What does this new approach consist of exactly? How will it change the current disastrous situation concerning this cancer?
"This study is based on the introduction of two major innovations:
- Systematic screening via a PCR test, which will triage the women and identify those who are carriers of so-called high-risk HPV (with a high risk of developing into cancer), made possible by a new, faster and less expensive testing technology able to be scaled up by a Health Ministry
- Improved visual evaluation thanks to AI
To do this, during the period of the study, we will do a VIA and keep the photographs of the cervix for HPV+ women and link the status through a biopsy, which is why the mission has equipped itself with a full-scale anatomical pathology laboratory.
The good news is that, even before the results of the study are available, we will provide better screening notably thanks to the systematic PCR test."
Why did the MSF Foundation take up this issue?
"One might think that 4,000 women is "not many", or that this does not represent a sufficiently large-scale action. But when we know that in 2020 almost 3000 women died when this could be avoided, the figure does not matter. And that's also the feedback we were getting from the field: this glaring inequality for these women faced with a disease that was easily preventable elsewhere.
Our role is to act as a researcher, to evaluate what technology can contribute, in a fairly "simple" and direct way, to medical practices in vulnerable environments, and to bring back and adapt practices and tools. Our main work will then be to "set up" a project by drawing on the best resources available both internally and externally. This means organizing a way of working with several groups, from different backgrounds and cultures... towards the same goal. That's also what's so exciting and enriching."

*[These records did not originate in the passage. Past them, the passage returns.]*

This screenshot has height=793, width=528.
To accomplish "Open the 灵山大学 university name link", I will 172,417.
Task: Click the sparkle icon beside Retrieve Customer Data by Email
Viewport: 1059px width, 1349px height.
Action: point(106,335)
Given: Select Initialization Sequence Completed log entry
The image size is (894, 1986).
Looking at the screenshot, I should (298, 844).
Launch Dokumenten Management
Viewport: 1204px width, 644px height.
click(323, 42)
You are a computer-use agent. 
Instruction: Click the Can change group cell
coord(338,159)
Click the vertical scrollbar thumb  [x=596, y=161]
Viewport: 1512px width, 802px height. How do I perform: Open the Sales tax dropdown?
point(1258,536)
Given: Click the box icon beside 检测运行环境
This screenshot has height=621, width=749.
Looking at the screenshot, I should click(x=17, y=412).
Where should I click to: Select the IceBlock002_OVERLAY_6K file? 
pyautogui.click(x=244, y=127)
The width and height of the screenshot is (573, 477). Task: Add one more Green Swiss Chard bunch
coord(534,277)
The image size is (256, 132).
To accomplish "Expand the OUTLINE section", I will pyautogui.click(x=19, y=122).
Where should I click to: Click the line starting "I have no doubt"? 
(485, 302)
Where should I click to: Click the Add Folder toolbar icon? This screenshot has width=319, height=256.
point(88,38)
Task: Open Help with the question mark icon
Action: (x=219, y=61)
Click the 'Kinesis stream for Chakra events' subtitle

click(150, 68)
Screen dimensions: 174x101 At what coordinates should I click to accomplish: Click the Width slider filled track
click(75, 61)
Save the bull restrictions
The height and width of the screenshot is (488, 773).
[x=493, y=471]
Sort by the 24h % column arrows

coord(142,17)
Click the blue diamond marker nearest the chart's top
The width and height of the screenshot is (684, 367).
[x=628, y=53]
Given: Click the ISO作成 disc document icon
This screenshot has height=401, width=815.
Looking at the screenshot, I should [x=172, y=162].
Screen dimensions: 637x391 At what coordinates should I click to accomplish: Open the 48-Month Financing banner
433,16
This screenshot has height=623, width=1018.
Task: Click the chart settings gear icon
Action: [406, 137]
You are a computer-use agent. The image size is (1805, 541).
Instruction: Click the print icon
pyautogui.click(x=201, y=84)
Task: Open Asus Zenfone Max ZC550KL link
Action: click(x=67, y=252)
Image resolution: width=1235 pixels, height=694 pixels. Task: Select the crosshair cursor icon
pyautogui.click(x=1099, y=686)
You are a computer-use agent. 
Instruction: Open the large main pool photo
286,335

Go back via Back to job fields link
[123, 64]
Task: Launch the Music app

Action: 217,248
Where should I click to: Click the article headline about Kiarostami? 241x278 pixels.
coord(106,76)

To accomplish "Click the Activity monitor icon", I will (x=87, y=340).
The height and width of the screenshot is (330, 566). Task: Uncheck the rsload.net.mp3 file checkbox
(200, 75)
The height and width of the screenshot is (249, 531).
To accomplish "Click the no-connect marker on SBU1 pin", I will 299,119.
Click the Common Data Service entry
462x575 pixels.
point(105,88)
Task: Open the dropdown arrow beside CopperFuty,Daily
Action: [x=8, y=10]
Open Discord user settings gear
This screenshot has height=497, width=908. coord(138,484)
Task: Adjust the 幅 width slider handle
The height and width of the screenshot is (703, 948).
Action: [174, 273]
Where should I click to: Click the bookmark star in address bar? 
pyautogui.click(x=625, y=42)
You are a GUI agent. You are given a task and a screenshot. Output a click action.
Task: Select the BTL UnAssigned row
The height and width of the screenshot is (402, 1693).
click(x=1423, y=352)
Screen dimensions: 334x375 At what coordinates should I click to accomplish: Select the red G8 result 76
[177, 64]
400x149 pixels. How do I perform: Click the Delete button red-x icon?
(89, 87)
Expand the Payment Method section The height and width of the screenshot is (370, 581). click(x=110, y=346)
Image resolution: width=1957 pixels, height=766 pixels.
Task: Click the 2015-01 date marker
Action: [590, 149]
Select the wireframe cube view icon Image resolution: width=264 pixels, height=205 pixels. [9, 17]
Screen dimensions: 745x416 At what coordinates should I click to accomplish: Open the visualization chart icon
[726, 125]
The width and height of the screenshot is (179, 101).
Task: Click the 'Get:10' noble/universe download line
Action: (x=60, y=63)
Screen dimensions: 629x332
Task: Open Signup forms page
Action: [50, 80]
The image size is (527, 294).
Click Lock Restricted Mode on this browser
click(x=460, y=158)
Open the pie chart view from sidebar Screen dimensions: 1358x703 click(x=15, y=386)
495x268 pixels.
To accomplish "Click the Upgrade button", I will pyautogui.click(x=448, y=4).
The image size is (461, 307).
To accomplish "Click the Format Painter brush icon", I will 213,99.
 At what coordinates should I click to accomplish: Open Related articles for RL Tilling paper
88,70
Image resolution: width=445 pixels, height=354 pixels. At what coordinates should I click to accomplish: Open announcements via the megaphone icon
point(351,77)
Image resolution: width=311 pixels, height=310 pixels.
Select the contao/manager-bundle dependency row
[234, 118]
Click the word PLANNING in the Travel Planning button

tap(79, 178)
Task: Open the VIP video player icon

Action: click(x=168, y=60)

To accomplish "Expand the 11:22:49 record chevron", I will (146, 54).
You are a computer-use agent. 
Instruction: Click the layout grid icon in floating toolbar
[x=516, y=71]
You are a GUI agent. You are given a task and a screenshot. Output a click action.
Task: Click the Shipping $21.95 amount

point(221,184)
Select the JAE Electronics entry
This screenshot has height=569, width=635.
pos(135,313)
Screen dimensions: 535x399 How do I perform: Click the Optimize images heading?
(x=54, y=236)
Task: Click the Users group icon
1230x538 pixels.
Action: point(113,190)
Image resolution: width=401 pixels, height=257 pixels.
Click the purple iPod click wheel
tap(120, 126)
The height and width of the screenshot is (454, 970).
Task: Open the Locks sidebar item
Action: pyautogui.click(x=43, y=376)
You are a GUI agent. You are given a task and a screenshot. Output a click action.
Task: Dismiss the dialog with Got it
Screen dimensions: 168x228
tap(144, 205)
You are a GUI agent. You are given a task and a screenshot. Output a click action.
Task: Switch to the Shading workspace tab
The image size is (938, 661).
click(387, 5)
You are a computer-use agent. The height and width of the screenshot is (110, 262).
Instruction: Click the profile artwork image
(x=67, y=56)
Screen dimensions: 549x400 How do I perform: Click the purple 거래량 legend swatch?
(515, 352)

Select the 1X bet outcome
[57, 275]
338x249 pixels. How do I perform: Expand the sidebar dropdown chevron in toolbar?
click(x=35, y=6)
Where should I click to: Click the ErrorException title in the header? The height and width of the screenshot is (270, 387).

What are the next big steps?
"Our study begins in Blantyre in May 2023. This prospective study will last 12 months and will supply data for the PAVE study. At the end of 2024, the results of the whole consortium’s PAVE study (on 100,000 women) will be known. If the results are conclusive, the NCI will recommend that this new protocol be widely promoted and used in all LMICs. We hope to eventually change the screening protocol in all LMICs, which would have a significant impact on a global level."